Figani Sokak da harika bir fotoğraf köşesi. Bu tatlı evlerin arasından gözüken kaya mezarının görüntüsü oldukça etkileyici. Amasya’da her yeri yürüyerek gezebilirsiniz. Araçla gidilecek tek yer, 10 dakika uzaklıktaki Ferhat ile Şirin Müzesi. Bir dağın tepesinde Ferhat ile Şirin sonsuzluğa kanat açmış bir şekilde ziyaretçilerini selamlıyor. Müze kısmının giriş ücreti 5 lira. Müze Kart geçmiyor. Alanda kime sorsanız gösterecekleri Ferhat’ın Şirin için açtığı su kanalını görmeden dönerseniz çok üzülürsünüz.

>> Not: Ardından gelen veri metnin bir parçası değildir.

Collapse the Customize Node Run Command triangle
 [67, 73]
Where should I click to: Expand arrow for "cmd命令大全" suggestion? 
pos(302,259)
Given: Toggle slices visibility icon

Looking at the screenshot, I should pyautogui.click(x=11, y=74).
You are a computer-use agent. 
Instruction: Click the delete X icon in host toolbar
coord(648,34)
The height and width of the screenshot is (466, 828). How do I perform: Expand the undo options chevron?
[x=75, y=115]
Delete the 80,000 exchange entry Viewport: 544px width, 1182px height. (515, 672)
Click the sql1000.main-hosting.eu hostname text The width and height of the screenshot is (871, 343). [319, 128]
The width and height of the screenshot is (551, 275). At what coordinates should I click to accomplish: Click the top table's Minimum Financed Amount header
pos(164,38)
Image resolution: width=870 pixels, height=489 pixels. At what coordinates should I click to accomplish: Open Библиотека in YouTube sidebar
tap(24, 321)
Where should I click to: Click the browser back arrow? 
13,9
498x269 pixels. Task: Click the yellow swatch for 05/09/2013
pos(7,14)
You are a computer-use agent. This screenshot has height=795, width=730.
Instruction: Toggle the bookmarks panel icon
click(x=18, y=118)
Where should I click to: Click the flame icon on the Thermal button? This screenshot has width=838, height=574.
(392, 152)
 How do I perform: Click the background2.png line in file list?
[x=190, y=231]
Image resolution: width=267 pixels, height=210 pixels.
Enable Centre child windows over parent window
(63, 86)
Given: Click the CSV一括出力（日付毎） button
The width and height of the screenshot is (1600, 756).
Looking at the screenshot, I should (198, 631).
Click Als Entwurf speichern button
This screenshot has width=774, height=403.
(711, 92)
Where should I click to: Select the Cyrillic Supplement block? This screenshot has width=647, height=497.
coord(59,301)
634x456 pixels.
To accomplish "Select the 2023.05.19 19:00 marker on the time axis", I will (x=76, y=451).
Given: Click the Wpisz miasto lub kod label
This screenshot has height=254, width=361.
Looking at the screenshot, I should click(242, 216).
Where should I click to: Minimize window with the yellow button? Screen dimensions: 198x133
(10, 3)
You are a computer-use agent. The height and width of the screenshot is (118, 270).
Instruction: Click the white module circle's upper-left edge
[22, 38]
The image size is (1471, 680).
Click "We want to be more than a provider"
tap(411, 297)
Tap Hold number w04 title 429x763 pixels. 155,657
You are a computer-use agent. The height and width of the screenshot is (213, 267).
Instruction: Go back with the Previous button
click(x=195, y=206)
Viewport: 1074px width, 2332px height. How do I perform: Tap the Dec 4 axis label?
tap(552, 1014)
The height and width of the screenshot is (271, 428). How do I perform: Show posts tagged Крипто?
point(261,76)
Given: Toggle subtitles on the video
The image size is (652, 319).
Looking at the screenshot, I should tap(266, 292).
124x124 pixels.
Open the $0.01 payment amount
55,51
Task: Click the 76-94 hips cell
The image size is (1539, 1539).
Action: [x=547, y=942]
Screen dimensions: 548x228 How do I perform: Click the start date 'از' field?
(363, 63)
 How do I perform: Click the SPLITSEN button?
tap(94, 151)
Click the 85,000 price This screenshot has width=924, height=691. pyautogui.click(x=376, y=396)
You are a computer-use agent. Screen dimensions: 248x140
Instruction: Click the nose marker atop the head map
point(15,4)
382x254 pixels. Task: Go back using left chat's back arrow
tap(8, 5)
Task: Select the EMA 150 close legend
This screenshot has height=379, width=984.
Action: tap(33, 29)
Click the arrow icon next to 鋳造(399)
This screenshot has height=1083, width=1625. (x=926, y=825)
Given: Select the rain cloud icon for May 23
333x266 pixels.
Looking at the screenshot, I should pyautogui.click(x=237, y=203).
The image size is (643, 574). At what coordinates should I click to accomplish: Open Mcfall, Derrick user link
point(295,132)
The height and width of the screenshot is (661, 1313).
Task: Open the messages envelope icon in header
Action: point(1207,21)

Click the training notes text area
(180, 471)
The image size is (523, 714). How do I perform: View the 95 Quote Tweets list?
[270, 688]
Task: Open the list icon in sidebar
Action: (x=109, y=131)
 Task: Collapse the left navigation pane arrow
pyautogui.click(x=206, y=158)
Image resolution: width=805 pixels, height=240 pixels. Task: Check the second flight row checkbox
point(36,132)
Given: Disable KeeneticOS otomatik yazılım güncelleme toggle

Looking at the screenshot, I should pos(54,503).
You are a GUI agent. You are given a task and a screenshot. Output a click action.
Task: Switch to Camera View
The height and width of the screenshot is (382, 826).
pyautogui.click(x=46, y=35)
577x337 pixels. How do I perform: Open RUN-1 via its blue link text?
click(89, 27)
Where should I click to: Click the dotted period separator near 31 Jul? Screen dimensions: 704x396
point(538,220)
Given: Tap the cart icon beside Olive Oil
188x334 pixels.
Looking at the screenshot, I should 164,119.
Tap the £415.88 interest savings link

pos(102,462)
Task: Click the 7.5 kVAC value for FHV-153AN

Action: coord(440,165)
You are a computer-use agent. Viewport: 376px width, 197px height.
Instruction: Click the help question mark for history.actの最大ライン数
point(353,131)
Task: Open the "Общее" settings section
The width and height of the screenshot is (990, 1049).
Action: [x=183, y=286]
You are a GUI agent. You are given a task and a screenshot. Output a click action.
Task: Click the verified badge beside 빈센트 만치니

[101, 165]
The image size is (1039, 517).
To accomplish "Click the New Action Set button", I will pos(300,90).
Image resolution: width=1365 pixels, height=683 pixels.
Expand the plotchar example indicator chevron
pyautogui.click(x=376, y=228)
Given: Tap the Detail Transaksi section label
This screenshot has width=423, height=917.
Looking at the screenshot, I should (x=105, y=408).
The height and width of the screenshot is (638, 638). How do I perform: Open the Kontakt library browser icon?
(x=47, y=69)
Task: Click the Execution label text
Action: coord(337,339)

Ölümsüzleşen bir aşk hikâyesinin delillerini izleyebileceğiniz ender yerlerden biri. Ferhat’ın vurduğu her kazma darbesini görebiliyor, o kanalda yürüyebiliyor ve dokunabiliyorsunuz. Muhteşem bir an değil de ne! Uzun süredir kazasız belasız, kaybolup perişan olmadan gezebildiğim ender yerlerden olan Amasya seyahatinin artık sonuna gelmiştim. Borabay Gölü’ne de mutlaka gitmem gerektiği söylendi ama orayı bir başka zamana ertelemek zorunda kaldım. Sizin listenizde olsun. Ben nasılsa yine gideceğim dünyanın en güzel şehirlerinden biri olan Amasya’ya.